United Steelworkers who backed Donald Trump are facing down a bleak future as the clock ticks down on Joe Biden‘s presidency. Trump’s tariff wars are on track to tank the economy, according to the country’s top economists, and one of the first industries hit looks like it will be Pittsburgh’s steel industry.
Union workers in the battleground state are now coming to terms with a reality where their jobs will be moved out of state — that is, if they manage to keep them at all.
Apparently there isn’t a problem president-elect Donald Trump thinks he can’t fix with tariffs, and the failing U.S. Steel is just another example. The company has been an American industrial staple for more than 120 years, but its glory days are far behind it. As of 2024, U.S. Steel ranks 24th in the world — a whopping 16 places behind its 2008 rank as number eight. The publicly traded company quickly became a political symbol, one that both sides flocked to around the failing U.S. manufacturing sector.

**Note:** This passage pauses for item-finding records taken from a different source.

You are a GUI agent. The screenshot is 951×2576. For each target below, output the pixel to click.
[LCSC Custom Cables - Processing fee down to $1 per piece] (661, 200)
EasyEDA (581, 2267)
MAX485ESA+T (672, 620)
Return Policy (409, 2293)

It seems crazy that in the land of capitalism, a privately owned business doing business with another privately owned business — Nippon Steel, from the allied nation of Japan, no less — has become a political matter. Yet here we are. Both sides of the aisle view the merger as a negative, and President Biden has been blocking the deal for months — despite U.S. Steel’s insistence that without the 14.1 billion dollar merger, the company will fail.
Though Nippon Steel has said it’s “determined to protect and grow US Steel in a manner that reinforces American industry, domestic supply-chain resiliency, and US national security,” President Biden has already promised to kill the acquisition. Despite the fact that the decision will likely never fall to Trump, he felt the need to weigh in, and his stark veto of the merger in lieu of tariffs and taxes has left many steelworkers feeling betrayed.
“I told him, ‘I need one thing from you. I need you not to say you’re going to kill the deal on national television and in front of a couple thousand steelworkers you’re here for’,” one local USW vice president told Yahoo News.
Even as U.S. Steel flounders, there are plenty of Pittsburgh workers who are against the merger, though their only other option for a buyout is the Cleveland-Cliffs company. Should it succeed in acquiring U.S. Steel, it guarantees a monopoly. As Biden’s administration eyes the national security threat of the merger, one has to wonder if his team is also considering how yet another monopoly could affect workers and everyday Americans.
The U.S. government is no stranger to sticking its fingers into the world of corporate acquisitions, but it’s surprising coming from a man like Trump. He’s a loud proponent of small government, and is more than familiar with bowing to the whims of a board of shareholders. It’s led to speculation online that the only reason Trump doesn’t approve comes from a lack of incentivization from Nippon.
Trump’s Rube Goldberg-esque plan of tariffs and tax increases will do little to aid the company, average Americans, and unions — especially those steel workers who are already feeling the squeeze of a dying company. But hey, at least he gets to project a tough guy persona online, right?